Why use a Postgres operator?
A Postgres operator solves these problems by providing:
Declarative database management
apiVersion: postgresql.cnpg.io/v1
kind: Cluster
metadata:
name: my-database
spec:
instances: 3 # Number of PostgreSQL instances
storage:
size: 10Gi # Storage per instance
Backups: beside on-demand Backup and ScheduledBackup (which set me free from writing scripts). The operator handles WAL archiving to S3-compatible storage for point-in-time recovery.
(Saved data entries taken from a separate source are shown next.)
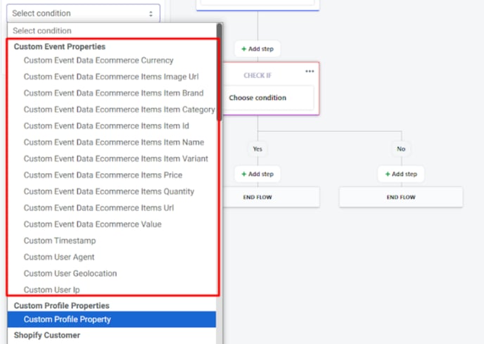The image size is (484, 344).
Task: Open the Select condition combo box
Action: [83, 13]
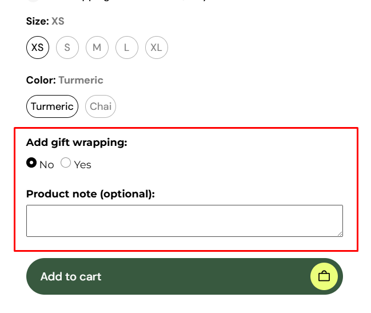Focus the Product note text area
Image resolution: width=371 pixels, height=313 pixels.
[184, 220]
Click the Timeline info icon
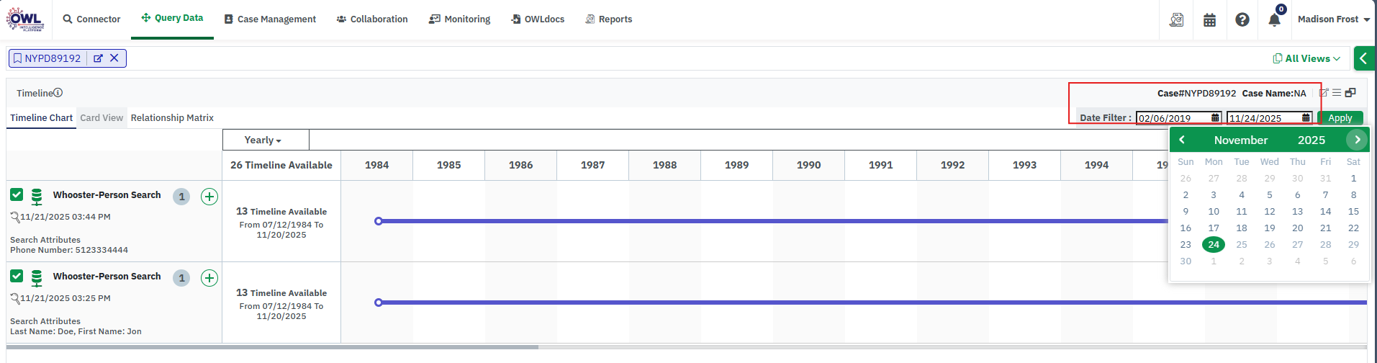Screen dimensions: 1377x363 [x=58, y=93]
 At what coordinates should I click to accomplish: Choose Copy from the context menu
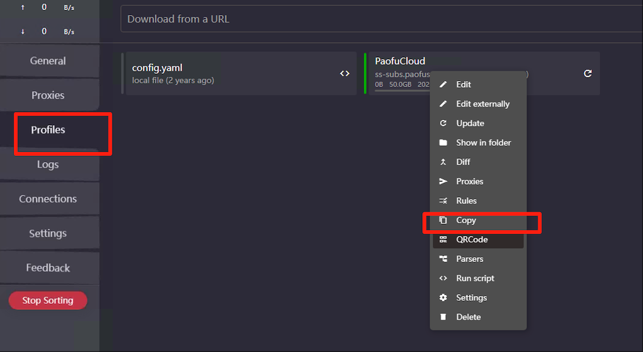(466, 220)
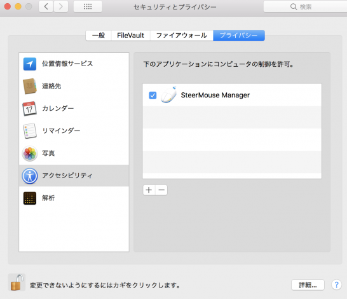The height and width of the screenshot is (299, 347).
Task: Go back with the left chevron
Action: click(x=46, y=6)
apiVersion: postgresql.cnpg.io/v1
kind: ScheduledBackup
metadata:
name: daily-backup
spec:
schedule: "0 0 2 * * *" # Daily at 2 AM
cluster:
name: my-database
High availability: Automatic failover, replication slot management, and synchronous replication configuration without manual intervention.
spec:
instances: 3
replicationSlots:
highAvailability:
enabled: true # Automatic replication slot management
minSyncReplicas: 1 # Synchronous replication to 1 standby
Lifecycle management: Handle PostgreSQL upgrades, scaling, and configuration changes through standard Kubernetes workflows.
spec:
instances: 5 # Scale from 3 to 5 instances
imageName: ghcr.io/cloudnative-pg/postgresql:16.1 # Upgrade PostgreSQL version
Choosing CloudNativePG
After evaluating several PostgreSQL operators for Kubernetes, I chose CloudNativePG for several reasons:
Lightweight architecture: CloudNativePG has a minimal footprint compared to alternatives like Zalando’s Postgres Operator or Crunchy Data. It follows the Kubernetes operator pattern closely without introducing unnecessary abstractions.
Native Kubernetes integration: Uses standard Kubernetes concepts and integrates cleanly with existing tooling. The CRDs are intuitive and well-documented.
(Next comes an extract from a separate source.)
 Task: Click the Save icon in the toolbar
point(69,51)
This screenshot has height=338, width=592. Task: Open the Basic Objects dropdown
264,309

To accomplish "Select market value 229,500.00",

Active development: The project is actively maintained by the Cloud Native Computing Foundation with regular releases and a responsive community.
Integrated backup support: CloudNativePG provides native support for the Barman plugin, enabling PostgreSQL backups to S3-compatible storage with WAL archiving for point-in-time recovery.
Understanding WAL archiving and backups
Before diving into configuration, it’s important to understand two key concepts:
Write-Ahead Logging (WAL): PostgreSQL writes all changes to WAL files before modifying the actual data files. Archiving these WAL files enables point-in-time recovery (PITR), allowing you to restore your database to any moment within your retention window.
Base backups: Full backups of your database at a specific point in time. Combined with archived WAL files, base backups enable complete disaster recovery.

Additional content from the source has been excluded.